▶ **Exercises to complete**
1/ Which two films does the passage on hiring Indian directors name as examples?
2/ Retype the passage on hiring Indian directors word for word, everything from "The other downside" down to "was referred to.".

═════ Supplied passage

Luminaries like Priyadarshan and others have directed Pakistani films. Bet you can’t remember which ones. If you expect them to produce the same masterpieces for the Pakistani market, don’t hold your breath. They won’t. They don’t need to.


When we decide to work with our neighbours, the top tier directors, the ones we admire so much, are way beyond our budgets, even in Indian rupee terms. Add to that conversion to a weaker Pakistani rupee, some heavy duty remittance/withholding taxes, and a production with your much-coveted director suddenly costs a fortune.


On the other hand if you connect with a lower tier Indian director, he will not have the depth or expertise and will be unlikely to want to put in the extra hours to study local consumers and culture.

The other downside is the perception issue. At the risk of being politically incorrect, Indians have a very blinkered, stereotypical view of not just Pakistanis, but generally Muslims as well. Look at Veer Zara or even Bombay. Beautiful films. But where have you seen a girl from Mumbai or Lahore spouting chaste Urdu and doing adaabs? For some reason every Muslim girl is fair, doe-eyed, shy, dressed in flowing chiffons and speaking as if she has just walked out of a 1940s ‘Muslim social’. Yes, that is what the chaudhvin ka chaand genre was referred to.

══════════
═════ Data for review

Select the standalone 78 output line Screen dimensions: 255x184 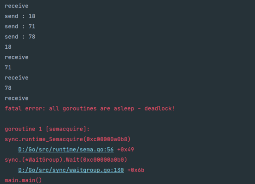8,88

══════════
═════ Data for review

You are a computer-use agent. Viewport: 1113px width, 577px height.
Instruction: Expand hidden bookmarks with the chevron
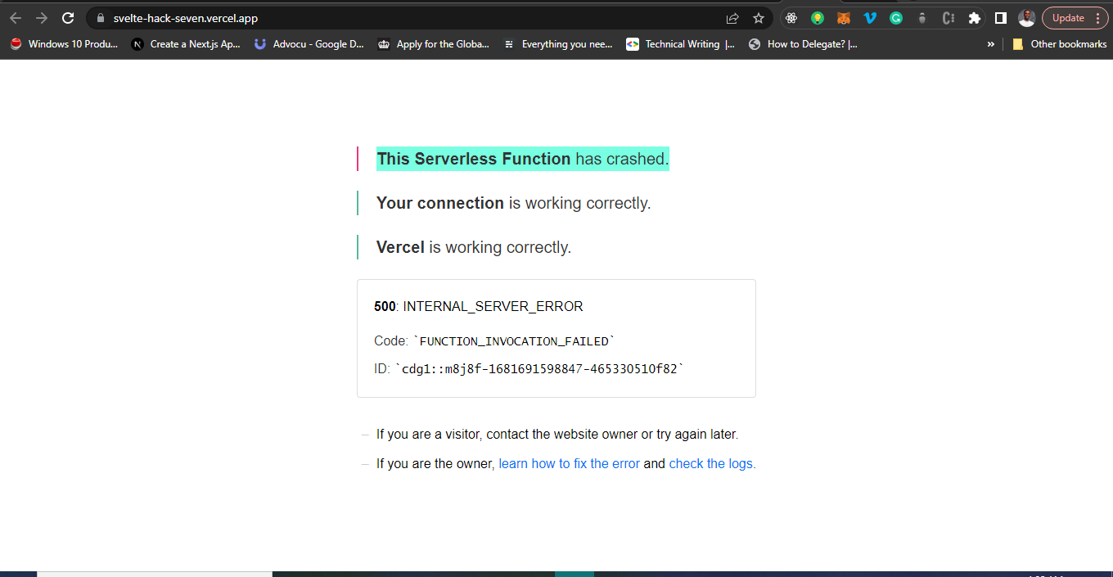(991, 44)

══════════

▶ **Response list**
1/ Veer Zara and Bombay.

2/
The other downside is the perception issue. At the risk of being politically incorrect, Indians have a very blinkered, stereotypical view of not just Pakistanis, but generally Muslims as well. Look at Veer Zara or even Bombay. Beautiful films. But where have you seen a girl from Mumbai or Lahore spouting chaste Urdu and doing adaabs? For some reason every Muslim girl is fair, doe-eyed, shy, dressed in flowing chiffons and speaking as if she has just walked out of a 1940s ‘Muslim social’. Yes, that is what the chaudhvin ka chaand genre was referred to.